Use these steps to read the WPA stats generated using above method:

Fetch update-neural pod using

kubectl get pods -n lilt | grep update-neural

Use below command to fetch the stats

kubectl -n lilt exec <update-neural-pod-name> -- bash scripts/metrics/visualize_wpa.py --datastore csv --base-path s3://lilt/wpa --start_date <start-date yyyy-mm-dd> --end_date <end-date yyyy-mm-dd> --memory_id <memory-id>

Parameters:

--datastore (required): csv
--base-path: Location to store the results. Should be similar to the value of wpaDataStoreBasePath values file parameter. It’s possible to use the local pod folders as base path by referring it as file://<path>
--src_lang: Only results for this source language will be used. Each language is given as a 2 letter code according to ISO 639-1, e.g., de for german. More details here.
--tgt_lang - Only results for this target language will be used.
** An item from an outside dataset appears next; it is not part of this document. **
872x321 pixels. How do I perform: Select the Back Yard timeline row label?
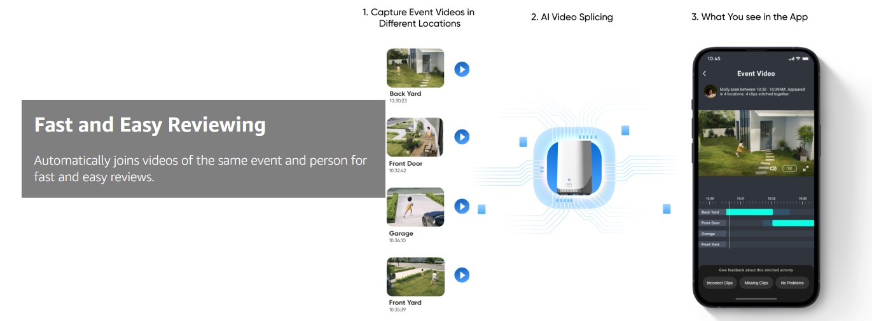point(711,212)
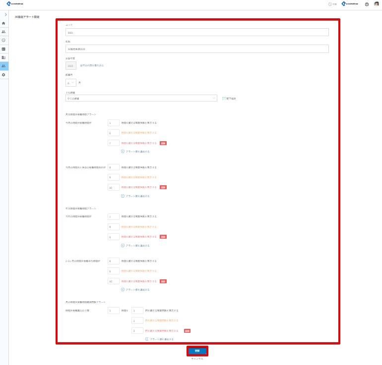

The format is the same as --src_lang

Sample output

Backend v1
    Number of segments: 10
    Average prediction accuracy unadapted model: 81.4%
    Average prediction accuracy adapted model: 82.6%
    Difference: 1.2%
    Average char prediction accuracy unadapted model: 77.0%
    Average char prediction accuracy adapted model: 79.9%
    Char difference: 2.9%

Unadapted model %: Percentage of words/ char correctly predicted by the system when using an unadapted/pre-training model.
Adapted model %: Percentage of words/ char correctly predicted by the system when using an adapted/trained model.

BLEU score

Take a look at Wikipedia’s description of the BLEU algorithm. BLEU score can be useful for determining the performance of your LILT Data Sources in terms of:

Which Data Sources perform best.
Which Data Sources are best suited for a given translation project.
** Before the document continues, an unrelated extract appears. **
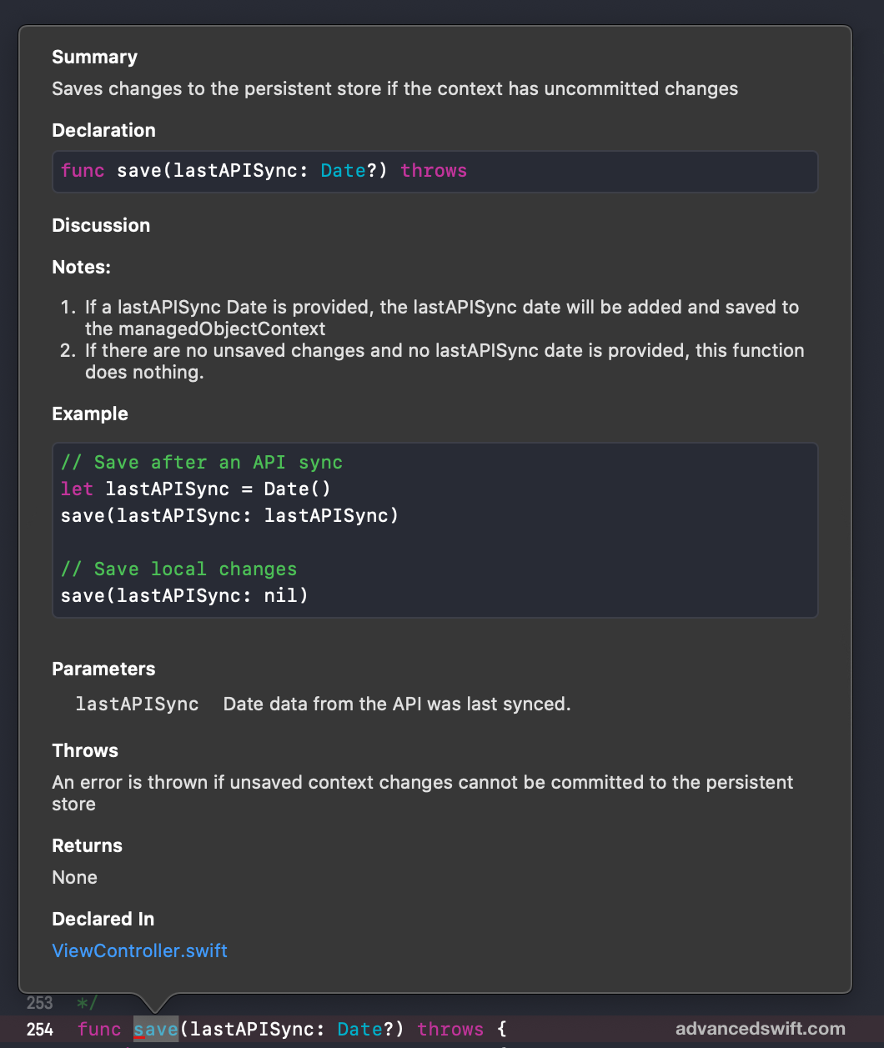This screenshot has height=1048, width=884.
Task: Select the lastAPISync parameter name
Action: point(137,704)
Preparing the evaluation set

If you would like to calculate the BLEU score on your sample evaluation dataset then use below method to prepare the evaluation set: Select one or more reference documents as your evaluation set. Each sentence in your evaluation set must have at least one human reference translation. Preferably, eachsentencehas multiple reference translations to increase the robustness of the BLEU metric. Documents in the evaluation set:

must have high-quality human reference translations
must not have been uploaded to or translated with LILT, or any competing engines you are evaluating against
must have sentences in source and target language as we need to translate the source using LILT for comparison
should be representative of the type of text you usually translate
should contain 1000 – 3000 sentences, as too small evaluation sets lead to unreliable metrics
sentence size: longer reference sentences can potentially make it more challenging for machine translations to achieve high BLEU scores, as the machine translation may not match the reference sentence exactly in terms of word order or structure. On the other hand, shorter reference sentences may make it easier for machine translations to achieve higher scores.*It’s important not to sacrifice diversity and naturalness for the sake of higher scores.*In summary, there isn’t a universally “good” reference sentence size, but it’s essential to prioritize naturalness, diversity, and relevance to the evaluation goals. Using multiple reference sentences and considering variations in translation quality is generally a good practice. Ultimately, the choice of reference sentences should align with the specific context and objectives of the machine translation evaluation.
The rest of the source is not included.